Barrel aging is also a cider thing, and the oak-aged Jefferson cider has a clean, fresh apple taste with the buttery finish you get with chardonnay laid down in wood. Another from the barrel is Rio, with its fascinating backstory relating to the origin of the Distillery Lane name. Dating back to the 19th century, Burkittsville was home to two rye whiskey distilleries. One run by the spectacularly named Outerbridge Horsey IV, and the other by John Ahalt, whose Mountain Spring Distillery (long demolished) abutted the cidery property. Ahalt shipped barrels of his rye to Rio de Janeiro and back, with the thought being that the rocking motion and temperature changes improved maturation. (Not to be outdone, Horsey sent his rye around Cape Horn to San Francisco and brought it back to Maryland by train.) Rio cider is a nod to this heritage and is aged in rye whiskey barrels for a complex taste of apples, honey and oak.

Other fruits and flavors can join the cider party as well. Miller says one of his first wholesale customers was Spike Gjerde of Woodberry Kitchen fame, for whom he makes Woodberry Cider, a bubbly drink with aronia berries in the mix. And for that chef’s waterfront funspot, Sandlot in Baltimore, Distillery Lane developed a lower-alcohol quencher called Sidewinder with organic rhubarb and ginger. Hopped ciders are also being tested. (Cider IPA anyone?)

Miller acknowledges that it was a real leap of faith to create an orchard and cidery from scratch. But business has been good straight out of the gate. Sometimes, too good. Just before Distillery Lane opened in the fall of 2010 as Maryland’s first cidery since Prohibition, the Washington Post ran a story about it, helping to create near pandemonium. Come opening day, Miller says, visitors were parking on the road, his lawn, everywhere. They had 440 bottles of cider to sell and ultimately had to enact a one-per-customer policy. Build it and they will come—drawn to the novelty of it all or just for the pleasant country drive.

“We were opening at like 10 or 11 but there were cars here at 8 o’clock,” Miller recalls. “Everyone was very nice, but I said, ‘all right, you people are here two hours early so I’m putting you all to work.’ I gave them all towels and baskets and we had complete strangers wiping apples and putting them in boxes before the customers came—oh man, was that fun.”

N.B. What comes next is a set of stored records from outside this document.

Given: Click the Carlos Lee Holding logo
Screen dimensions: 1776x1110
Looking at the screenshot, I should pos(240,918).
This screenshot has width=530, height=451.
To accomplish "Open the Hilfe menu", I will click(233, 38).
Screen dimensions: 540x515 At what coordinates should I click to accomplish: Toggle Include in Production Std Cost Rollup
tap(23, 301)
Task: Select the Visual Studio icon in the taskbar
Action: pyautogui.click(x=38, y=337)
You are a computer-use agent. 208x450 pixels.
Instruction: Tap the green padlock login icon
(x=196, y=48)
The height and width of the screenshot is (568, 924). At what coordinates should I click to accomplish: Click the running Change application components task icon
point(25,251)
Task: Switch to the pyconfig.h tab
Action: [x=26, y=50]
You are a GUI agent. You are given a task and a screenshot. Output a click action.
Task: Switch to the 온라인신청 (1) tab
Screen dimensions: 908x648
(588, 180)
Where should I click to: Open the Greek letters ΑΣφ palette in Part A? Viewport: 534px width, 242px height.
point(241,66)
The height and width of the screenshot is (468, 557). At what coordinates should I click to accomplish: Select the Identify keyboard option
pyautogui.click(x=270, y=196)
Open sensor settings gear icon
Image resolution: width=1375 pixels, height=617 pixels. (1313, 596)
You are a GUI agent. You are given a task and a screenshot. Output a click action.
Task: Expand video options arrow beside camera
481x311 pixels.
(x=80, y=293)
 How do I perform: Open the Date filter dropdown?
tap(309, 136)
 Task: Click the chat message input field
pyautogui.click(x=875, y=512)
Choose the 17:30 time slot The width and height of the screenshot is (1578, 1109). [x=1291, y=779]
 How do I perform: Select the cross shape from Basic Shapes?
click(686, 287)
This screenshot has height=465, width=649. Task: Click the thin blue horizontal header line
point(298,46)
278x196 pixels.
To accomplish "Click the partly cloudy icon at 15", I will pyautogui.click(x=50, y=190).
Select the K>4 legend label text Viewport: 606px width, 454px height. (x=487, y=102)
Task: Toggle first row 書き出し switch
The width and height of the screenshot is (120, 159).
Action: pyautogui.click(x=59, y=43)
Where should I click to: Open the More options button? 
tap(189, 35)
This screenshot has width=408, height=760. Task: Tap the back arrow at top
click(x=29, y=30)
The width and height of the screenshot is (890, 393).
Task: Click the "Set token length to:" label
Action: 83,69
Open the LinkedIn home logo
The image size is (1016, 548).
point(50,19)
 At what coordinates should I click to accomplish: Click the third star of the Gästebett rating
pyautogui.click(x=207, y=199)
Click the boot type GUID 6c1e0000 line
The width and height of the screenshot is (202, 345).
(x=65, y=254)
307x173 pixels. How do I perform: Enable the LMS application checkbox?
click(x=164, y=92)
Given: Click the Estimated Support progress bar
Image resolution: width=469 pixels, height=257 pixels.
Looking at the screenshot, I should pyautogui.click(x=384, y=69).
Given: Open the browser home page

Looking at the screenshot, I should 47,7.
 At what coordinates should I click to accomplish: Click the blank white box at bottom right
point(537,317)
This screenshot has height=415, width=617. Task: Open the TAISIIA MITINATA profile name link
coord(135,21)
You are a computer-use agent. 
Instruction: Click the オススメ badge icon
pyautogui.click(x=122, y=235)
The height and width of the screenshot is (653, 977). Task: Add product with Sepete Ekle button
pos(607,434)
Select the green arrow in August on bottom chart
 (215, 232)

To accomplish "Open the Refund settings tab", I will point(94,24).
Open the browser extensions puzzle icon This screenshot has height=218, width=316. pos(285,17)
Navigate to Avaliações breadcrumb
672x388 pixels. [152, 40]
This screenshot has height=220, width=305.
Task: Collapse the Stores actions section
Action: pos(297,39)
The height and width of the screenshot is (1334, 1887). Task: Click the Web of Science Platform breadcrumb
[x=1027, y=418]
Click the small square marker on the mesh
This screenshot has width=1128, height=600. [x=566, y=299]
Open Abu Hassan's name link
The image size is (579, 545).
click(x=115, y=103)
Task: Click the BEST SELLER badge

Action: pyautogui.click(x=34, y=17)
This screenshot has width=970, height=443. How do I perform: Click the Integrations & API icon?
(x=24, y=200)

Cider as a beverage category continues on the upswing, with the number of cideries doubling in the past five years, according to the U.S. Association of Cider Makers. And you can’t miss the fact that big players have entered the market, not with all those Angry Orchard ads bombarding the airwaves. Still, Maryland might be a tad behind the curve. Washington, D.C., has a handful of cider bars, as does Richmond, Virginia. There aren’t any in Maryland yet, and the Millstone Cidery in Monkton recently closed (It seems some of the family members behind it are now involved with a cidery in New York State.) Miller says he is selling more and a more cider in kegs, as opposed to bottles, as beer bars with dozens of taps are increasingly inclined to add a cider or two. Not that brewers have to watch their backs now or anything.

“You know, cider is something like oneand- a-half percent of the beer market,” Miller says. “We could double the volume and be at 3 percent and we’d all still be happy.

The bees included if that means more blooming trees.